● **PROBLEM**:
Return the part of the article on Alberta's fracking rules starting at "Curran says geologists" and ending at "poorly developed science.", copied word for word.

● **TEXT PASSAGE**:
The provincial energy regulator is asking Albertans for feedback on suggested changes to its rules governing hydraulic fracturing, also referred to as “fracking,” and unconventional resource development. The Energy Resources Conservation Board (ERCB) is in the process of a large-scale review of its fracking regulations, with changes implemented sometime in 2013. The ERCB is specifically concerned with water aquifer protection, preventing above-ground chemical spills, and interwellbore communication.
“That’s when you have two oil or gas wells that are close enough down-hole that there is some sort of impact on one due to activities in the other well,” explains ERCB spokesperson Bob Curran. That kind of underground communication between Midway Energy’s fracking operation and a nearby well operated by Wild Stream Exploration caused a blowout near Innisfail last January. At their closest point, those two wells are 129 metres apart. When the pressure that built up in one escaped to the other bore-hole, fracking fluid leaked to the surface.
Curran says that since the ERCB began monitoring interwellbore communication this year, there have been 21 incidents, but they rarely cause damage.
Hydraulic fracturing is the method of extracting petroleum resources trapped in a rock layer by injecting fluid under high pressure, thereby fracturing the rock. Fracking regulations are increasingly catching the public’s attention as the use of this technology in North America has increased exponentially over the past decade.
Curran says geologists understand the technology and its potential consequences quite well, and that the ERCB is not struggling to align rule-changes with a poorly developed science.
“Hydraulic fracturing as a technology is very well understood, and it’s been applied here extensively in Alberta over our history…. There’s been over 171,000 wells that have been hydraulically fractured in Alberta since the practice began in the 1950s,” he says. Curran says it’s this understanding of the technology, Alberta’s geology, and a long-standing “stringent” regulatory system that have prevented negative incidents in Alberta that are making headlines in other parts of the continent.
He cites a case in the U.S. where the chemical-laced water used in a fracking operation was disposed of at a municipal wastewater treatment plant, “which is not allowed in Alberta for any reason,” he says.
While the ERCB is confident in the safety of fracking, the matter is still up for debate elsewhere. Dr. David Layzell, the head of the University of Calgary’s Institute for Sustainable Energy, Environment and Economy, says there are significant questions about the technology.
“We do not have good peer-reviewed data from controlled experiments on the costs, benefit and trade-offs (environmental, economic, risk) of the various fracturing technologies. We also need independent, arm’s-length analysis of the greenhouse gas emissions (especially methane) that typically occur during the fracturing process. Some studies have suggested that these emissions can be quite high, while others provide data suggesting that the emissions are insignificant. Most of the evidence to date suggests that there are few environmental impacts associated with the fracturing itself. The problems that have arisen seem to come from spills at the surface, poor integrity of the well casing, or re-injection/disposal of the spent fracturing fluids creating small seismic events,” Layzell explains by email.

● **GIVEN MATERIAL**:

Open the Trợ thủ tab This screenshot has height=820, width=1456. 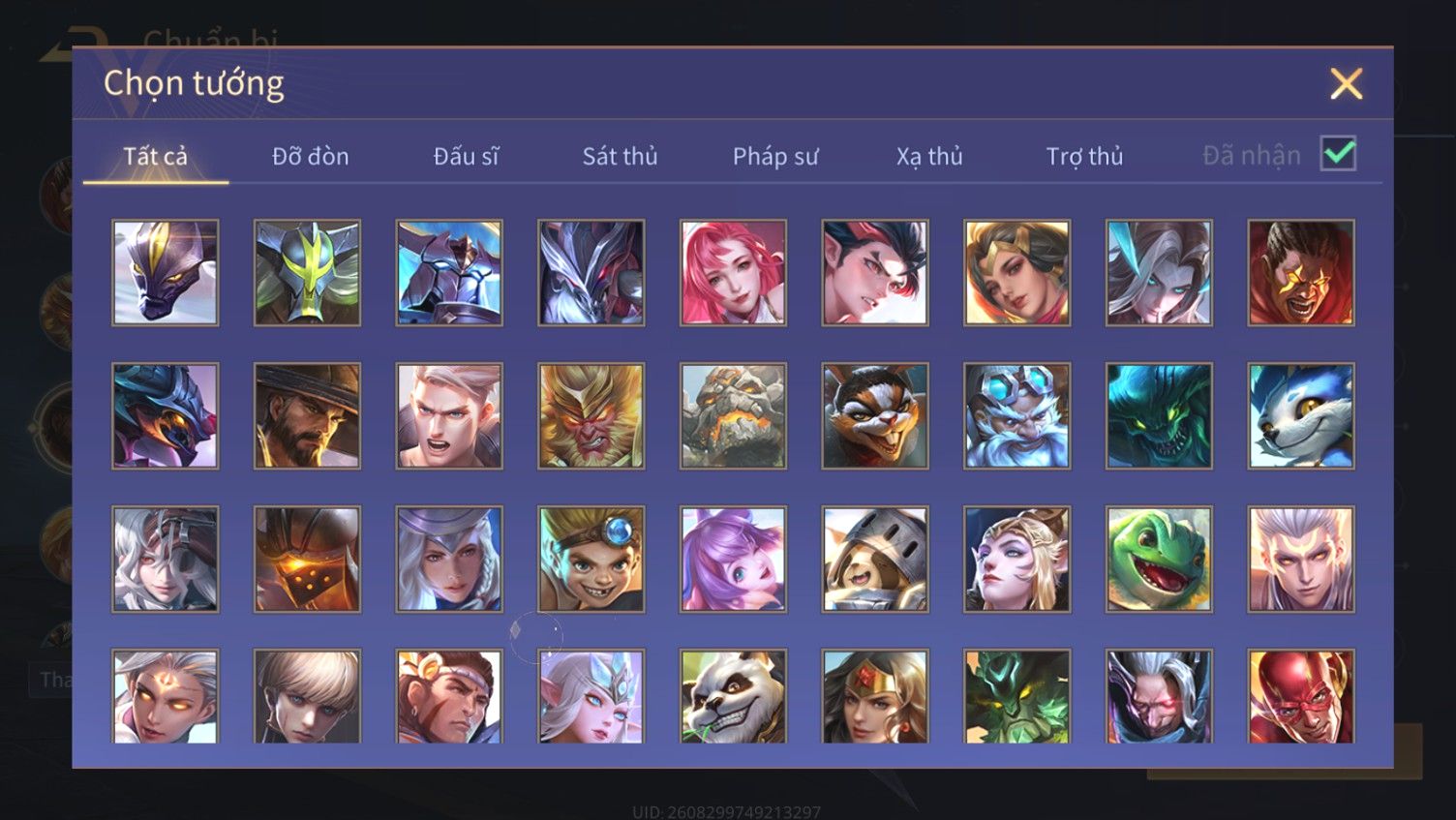pyautogui.click(x=1084, y=156)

● **RESULT OF THE TASK**:
Curran says geologists understand the technology and its potential consequences quite well, and that the ERCB is not struggling to align rule-changes with a poorly developed science.